Quotulatiousness

January 25, 2023

Sometimes – rarely – the boss really does embody all those “creative genius” tropes

Filed under: Business, Media, USA — Tags: , , — Nicholas @ 05:00

At The Honest Broker, Ted Gioia considers the impact Steve Jobs had on Apple:

I share these reactions, because many other sectors of our culture (especially music) suffer from a similar malaise. And in most instances, the problems start at the top.

I’ve seen in so many different circumstances how the entire organization takes on the personality of the CEO — for better or worse. I’ve also seen how the replacement of a single individual can turn a bad situation into a great one, and vice versa.


The case of Steve Jobs is fascinating, and perhaps alarming too. He left Apple twice, and both times something similar happened.

In the first instance, Jobs was fired as CEO in 1985. The last thing he did before losing his job was launch the Macintosh computer. When he returned to Apple 12 years later, the single biggest source of revenue for the company was still the Macintosh.

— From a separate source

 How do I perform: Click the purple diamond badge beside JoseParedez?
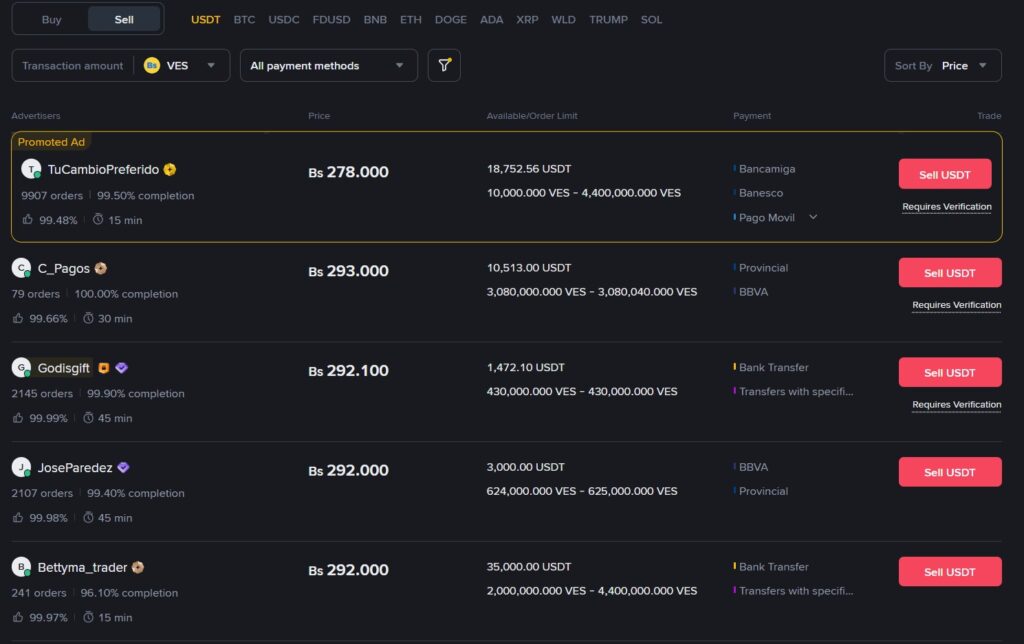(123, 468)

After more than a decade, the company was depending on the creativity of the guy they fired.

Steve Jobs died in 2011, and we have now reached the exact same time lag as before. Twelve years have elapsed since Jobs’s final departure, and the last big project he undertook before his death was the iPhone. And now after a dozen years, Apple’s largest source of revenues is still the iPhone. Once again, they are riding the momentum of his creativity, and have done shockingly little to expand his legacy.

By the way, in the interim between the two stints as Apple CEO, Jobs founded NeXT and ran Pixar. Fifteen Pixar films now rank among the 50 highest grossing animated films of all time, and they have won 23 Academy Awards. And because of his sale of Pixar to Disney, the entrepreneur’s widow Laurene Powell Jobs inherited 138 million shares of Disney stock.

That’s pretty good results for the lull in your tech career after you’ve been fired.

I know Jobs has many detractors. And maybe he was a hardass boss. In fact, he almost certainly was a hardass boss. But it’s tough to ignore those results — which not only changed a company but the entire culture of our times.